BLOCO DE TEXTO:
────────────────────────────────────────

Yone acusa a prefeitura de violar a Lei Municipal 2075/85, o Decreto 2111/85, o Decreto 4935/93 e o tombamento da referida edificação conforme Decreto Municipal 2105/85, aprovado pela Câmara através da Lei 2203/87. “Como cidadã de Volta Redonda e arquiteta urbanista que participou diretamente da restauração do referido monumento e da praça, considero que a prefeitura municipal deveria ser a primeira a manter a história da cidade”, comentou.
A legislação federal também trata de mudanças no entorno de monumentos que são patrimônio cultural. O decreto-lei 25, de 30 de novembro de 1937, diz exatamente que “Sem prévia autorização do Serviço do Patrimônio Histórico e Artístico Nacional, não se poderá, na vizinhança da coisa tombada, fazer construção que lhe impeça ou reduza a visibilidade, nem nela colocar anúncios ou cartazes, sob pena de ser mandada destruir a obra ou retirar o objeto, impondo-se neste caso a multa de cinquenta por cento do valor do objeto”.

────────────────────────────────────────

DADOS ABAIXO:
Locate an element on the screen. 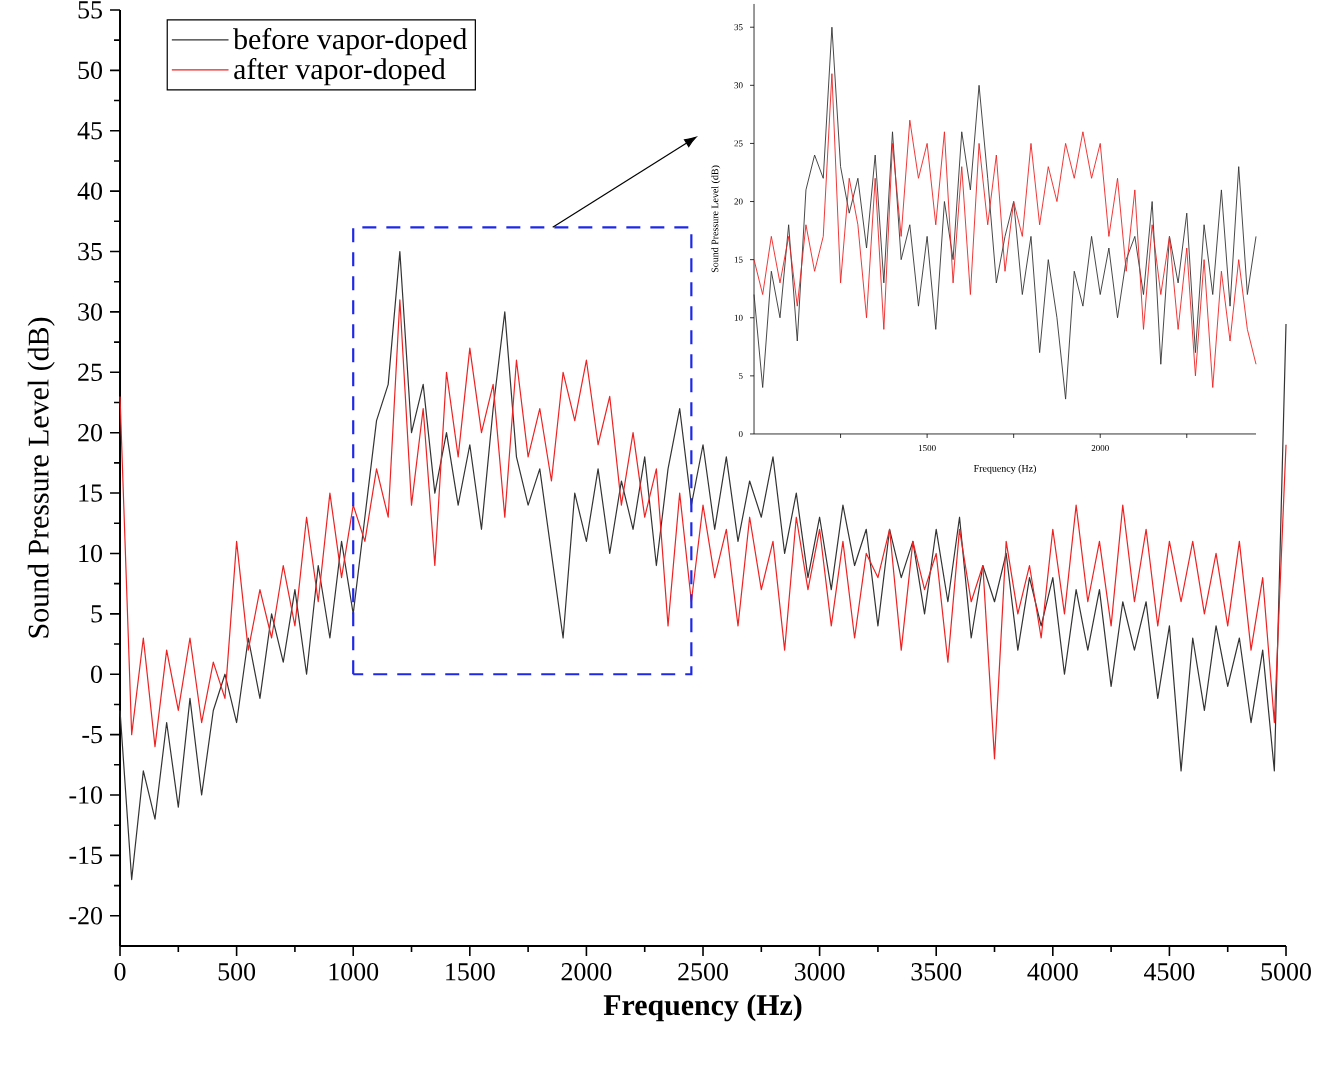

────────────────────────────────────────

INSTRUÇÃO:
De acordo com o bloco de texto, qual decreto municipal estabeleceu o tombamento da edificação?

RESPOSTA:
O Decreto Municipal 2105/85.